● **Stored items**:
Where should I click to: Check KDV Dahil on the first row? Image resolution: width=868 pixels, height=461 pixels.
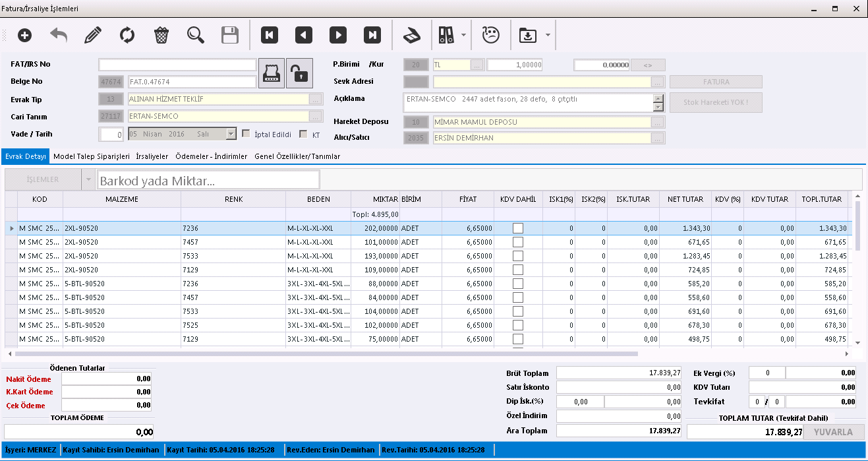[x=518, y=228]
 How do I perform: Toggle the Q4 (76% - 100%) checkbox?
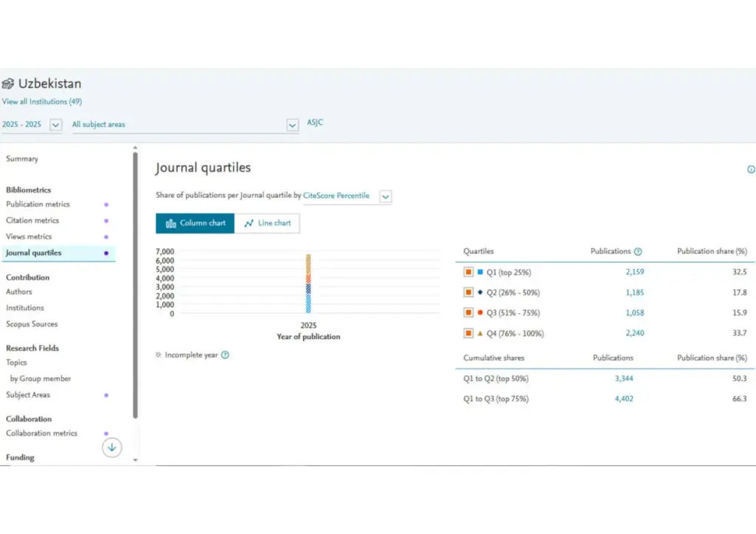coord(468,334)
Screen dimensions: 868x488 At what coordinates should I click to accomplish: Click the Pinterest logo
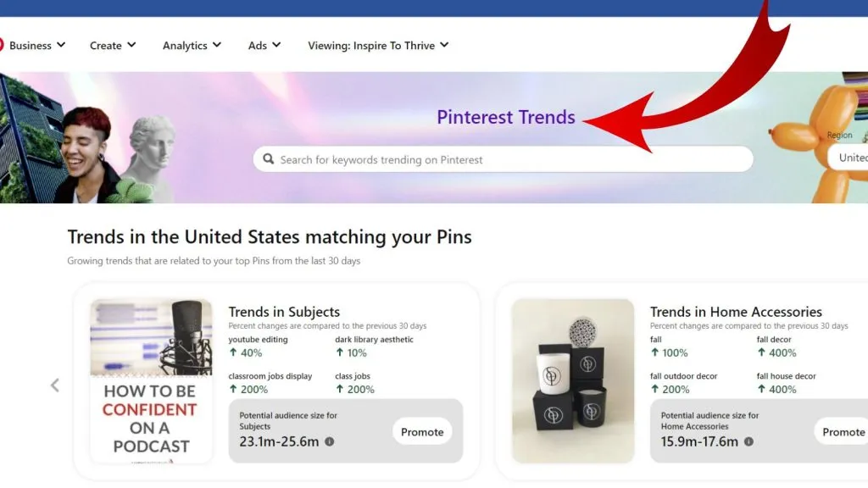(1, 46)
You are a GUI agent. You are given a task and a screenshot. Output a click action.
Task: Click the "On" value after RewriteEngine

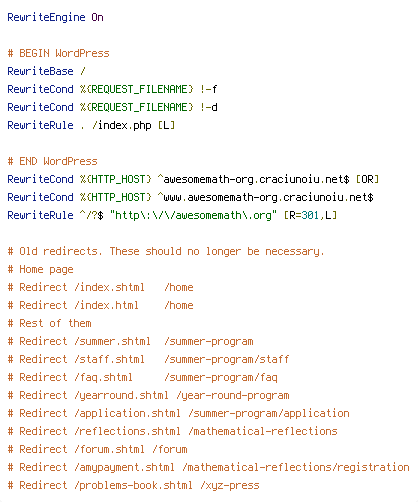coord(97,17)
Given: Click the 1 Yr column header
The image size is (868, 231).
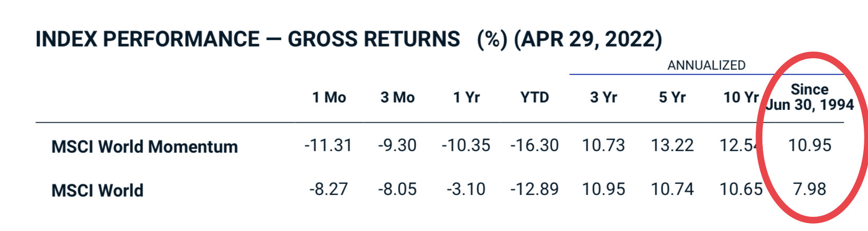Looking at the screenshot, I should (x=466, y=98).
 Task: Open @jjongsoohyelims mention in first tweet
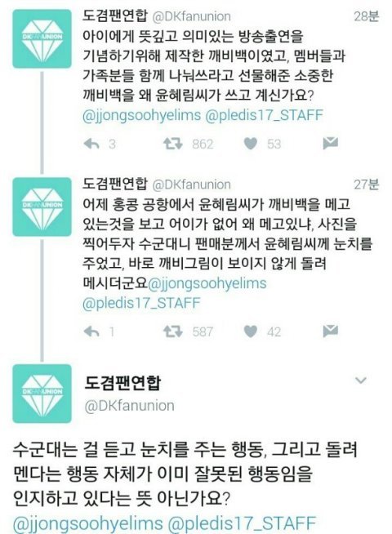point(141,115)
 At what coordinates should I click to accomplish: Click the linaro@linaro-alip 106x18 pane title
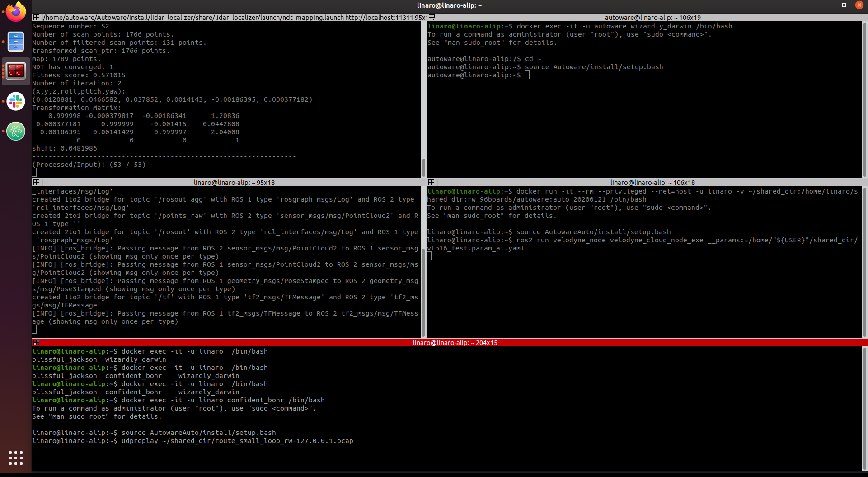[x=652, y=183]
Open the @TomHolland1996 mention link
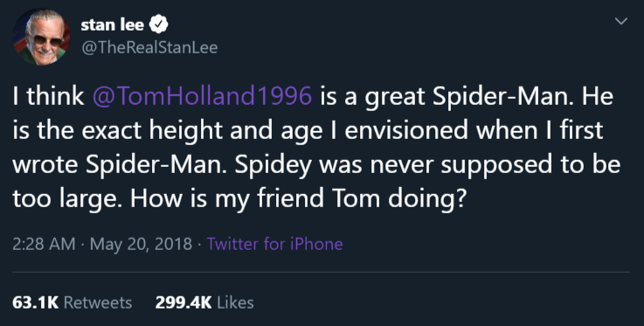 [202, 96]
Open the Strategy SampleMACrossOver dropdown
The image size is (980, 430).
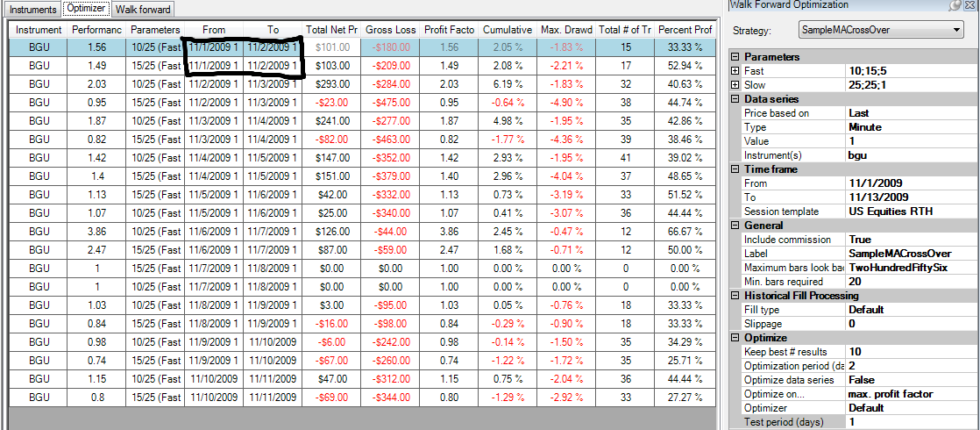882,30
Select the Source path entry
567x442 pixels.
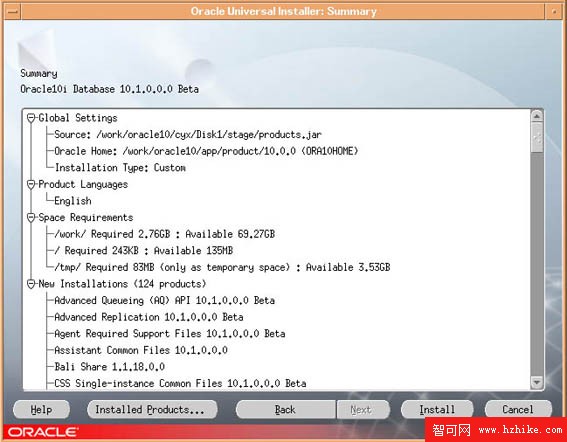tap(188, 135)
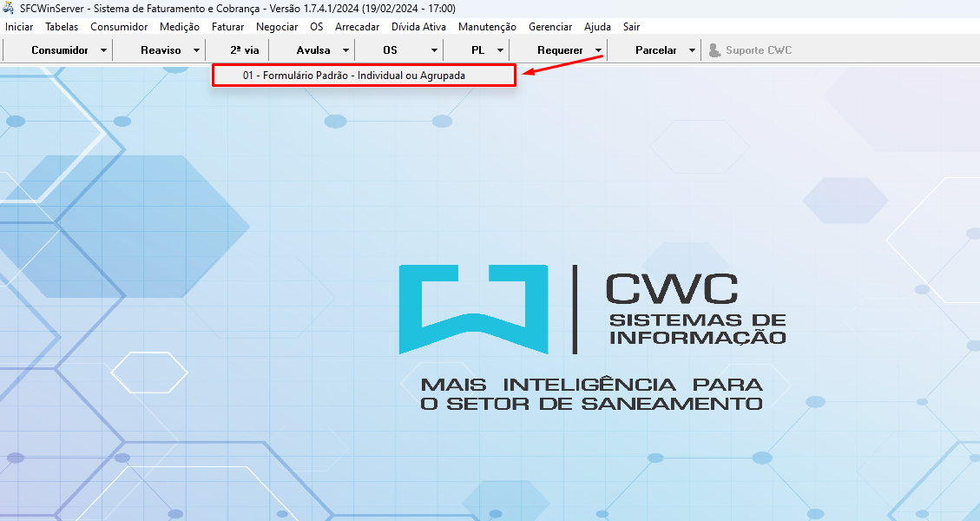Expand the Avulsa dropdown arrow

(x=345, y=50)
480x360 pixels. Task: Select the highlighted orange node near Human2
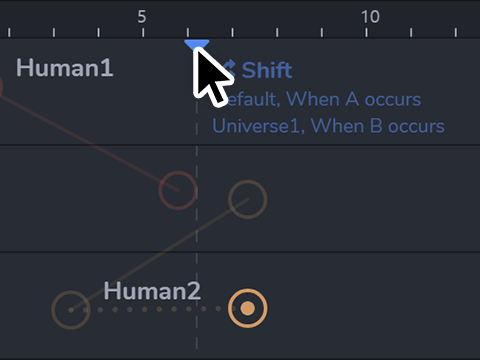248,308
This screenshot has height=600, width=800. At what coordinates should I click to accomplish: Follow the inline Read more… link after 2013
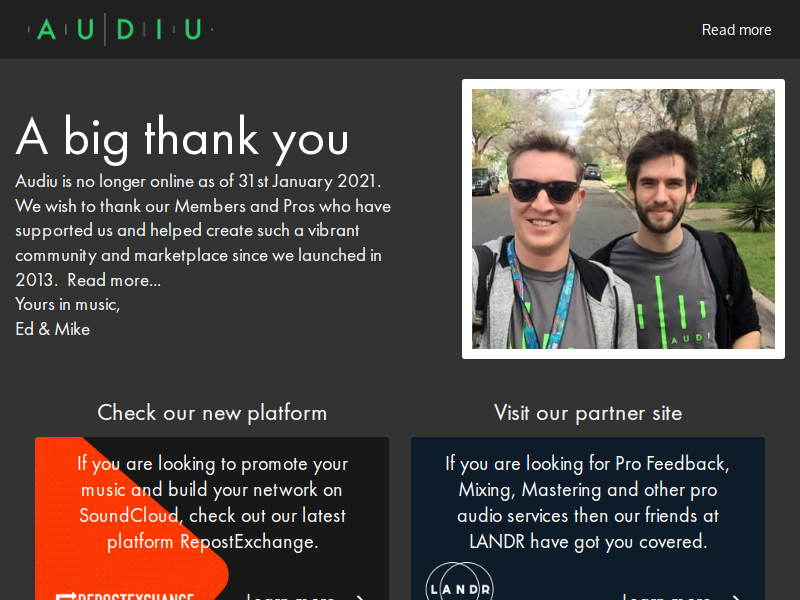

● **WHAT YOU NEED TO DO**:
None of the pictures should appear; the rest of the entries must be reproduced exactly.

● **ANSWER AREA**:
Where should I click to: Check KDV Dahil on the first row? Image resolution: width=868 pixels, height=461 pixels.
[x=518, y=228]
 How do I perform: Toggle the Q4 (76% - 100%) checkbox?
coord(468,334)
Screen dimensions: 868x488 At what coordinates should I click to accomplish: Click the Pinterest logo
(1, 46)
You are a GUI agent. You are given a task and a screenshot. Output a click action.
Task: Click the "On" value after RewriteEngine

coord(97,17)
Given: Click the 1 Yr column header
The image size is (868, 231).
Looking at the screenshot, I should (x=466, y=98).
 Task: Open @jjongsoohyelims mention in first tweet
point(141,115)
 At what coordinates should I click to accomplish: Click the linaro@linaro-alip 106x18 pane title
[x=652, y=183]
Open the @TomHolland1996 mention link
 [202, 96]
Open the Strategy SampleMACrossOver dropdown
The image size is (980, 430).
882,30
Select the Source path entry
567x442 pixels.
tap(188, 135)
Expand the Avulsa dropdown arrow

(x=345, y=50)
480x360 pixels. Task: Select the highlighted orange node near Human2
248,308
This screenshot has height=600, width=800. At what coordinates should I click to accomplish: Follow the inline Read more… link after 2013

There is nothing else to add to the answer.